Tuesday, February 2, 2016

Heartfelt Confession

A heartfelt anything isn't really true, especially confessions. Truth always comes out when you don't mean it. It's just there. Always looming over. Truth comes out when you're not careful, through anger, disgust, and ignorance. It isn't practiced. That's why most truthful arguments are composed of 75% "I didn't mean that" or "You know what I meant". Truth is careless. It couldn't care less what you meant or how you thought it was going to happen. It came out. Confessions make me think of a priest in church. That's where you say the truth but that's not it. That's a fraction of your day. The truth comes out in the rest of the twenty-four hours. Whether it's sin or virtue, that's the truth. It's an instinct. And to me heartfelt confessions means you thought, constructed, and manipulated your words. You wanted an outcome. You know the emotion it's going to cause.

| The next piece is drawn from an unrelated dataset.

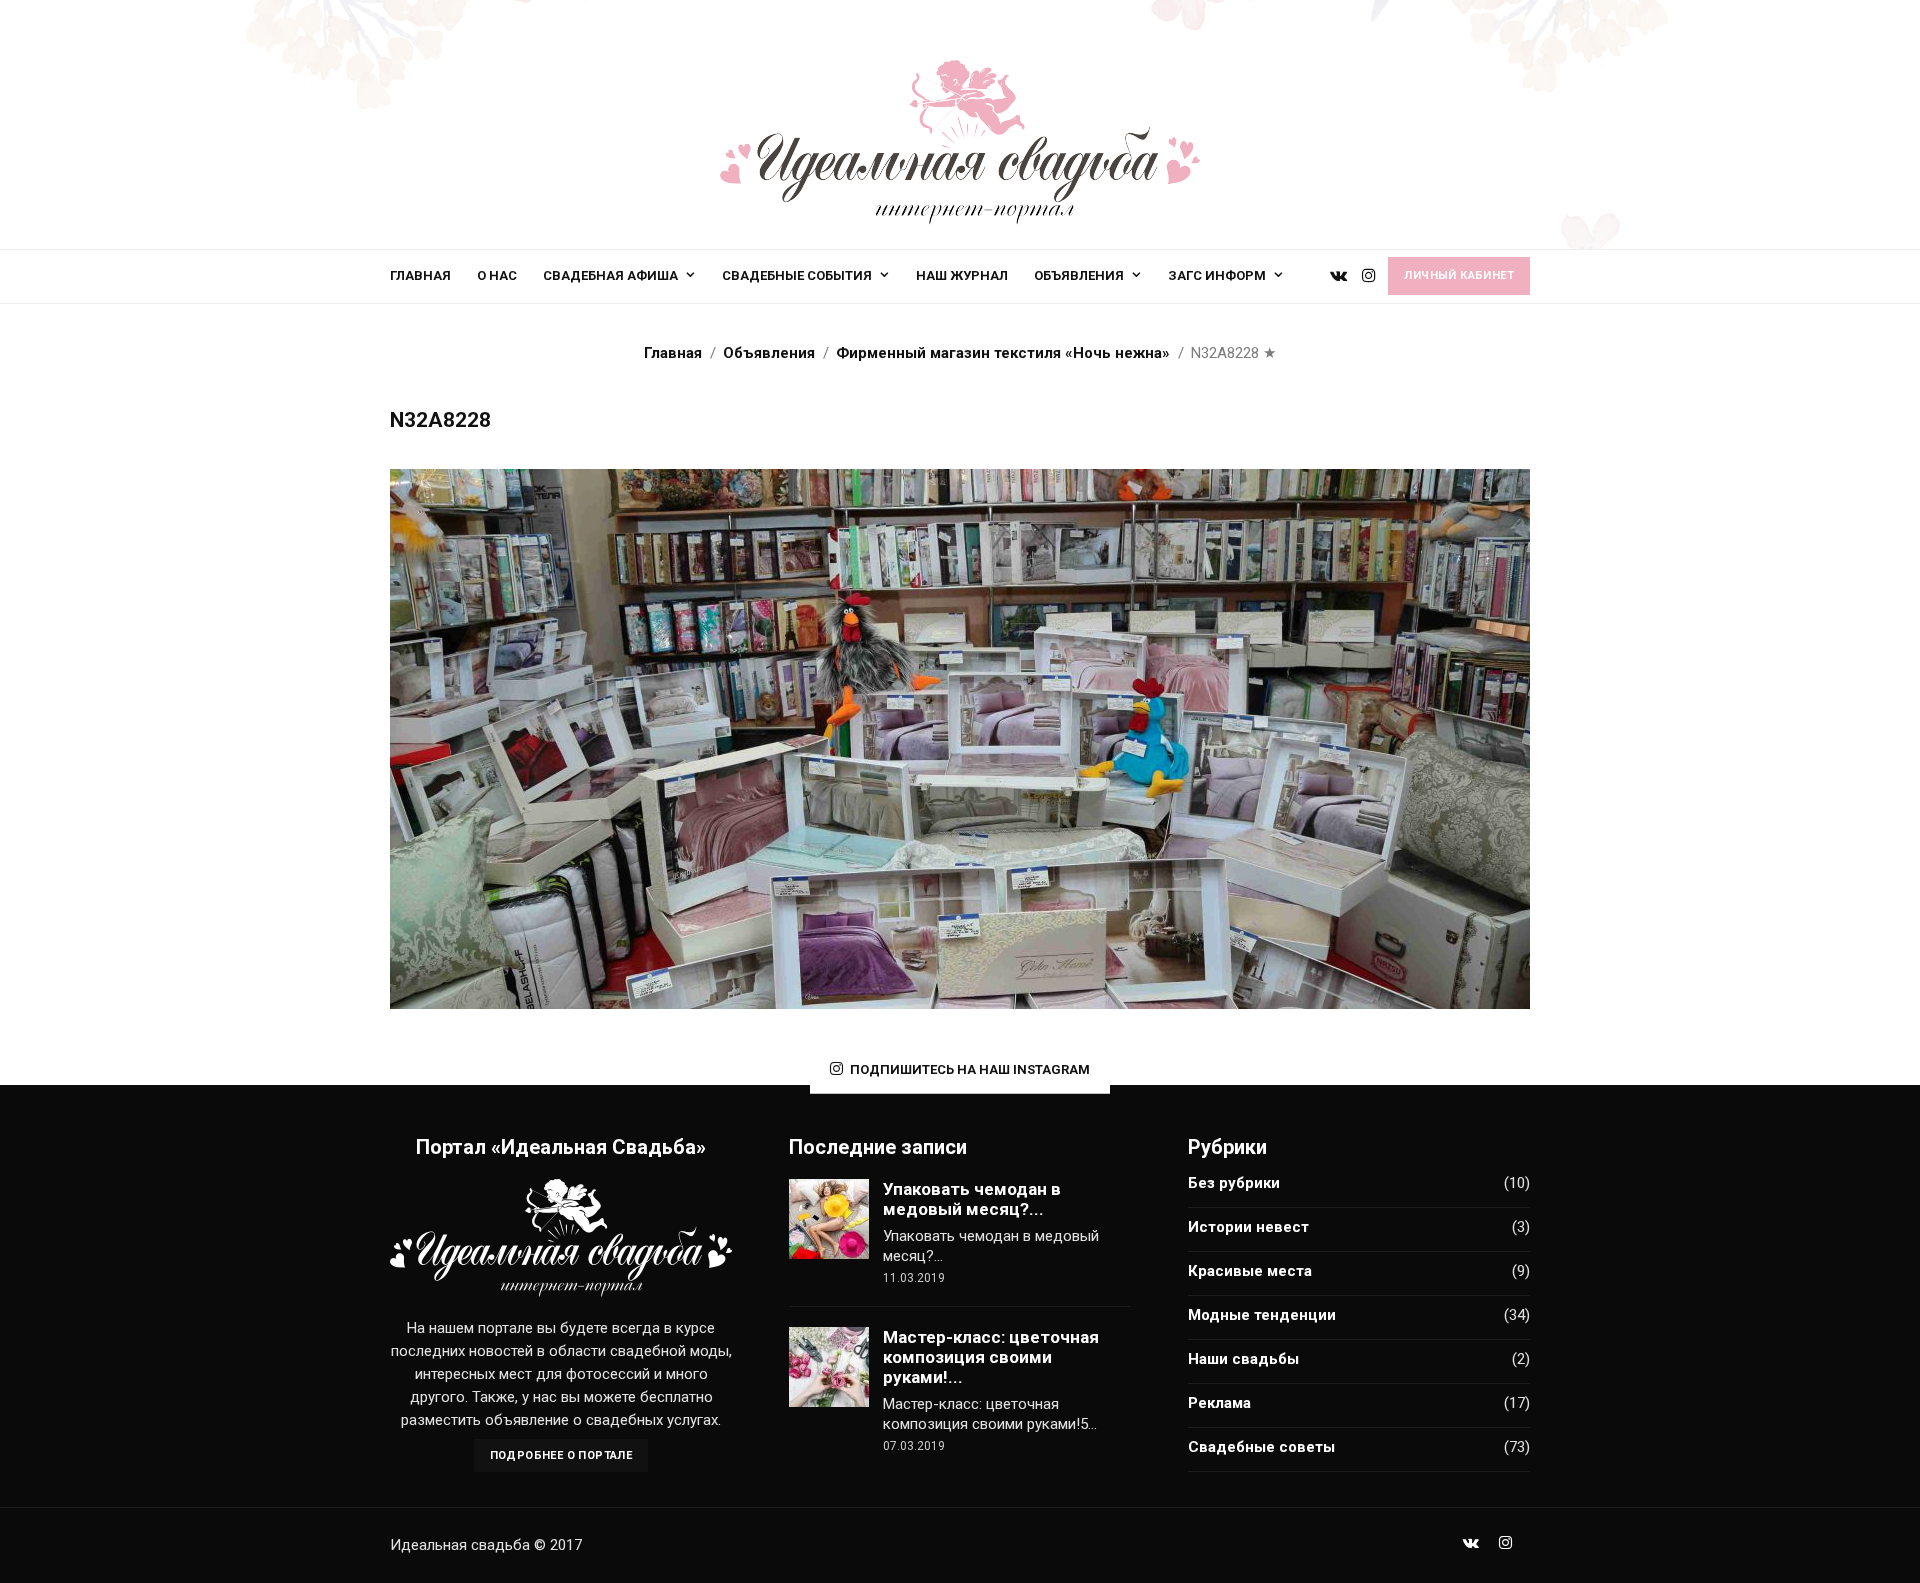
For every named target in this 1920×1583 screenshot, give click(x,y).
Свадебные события (797, 275)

The truth catches you off guard. It horrifies, torments, and follows you. The truth is clumsy and beautifully blunt. That's why everyone associates the truth with childhood. The you with no filter, before you learned to be heartfelt. It's not rosy or precious. It's inconvenient and filled with mistakes. Filled with "um" and "uh". By the way I don't prescribe to the "pure baby" idea. Children are selfish and uncensored. Honest and loved.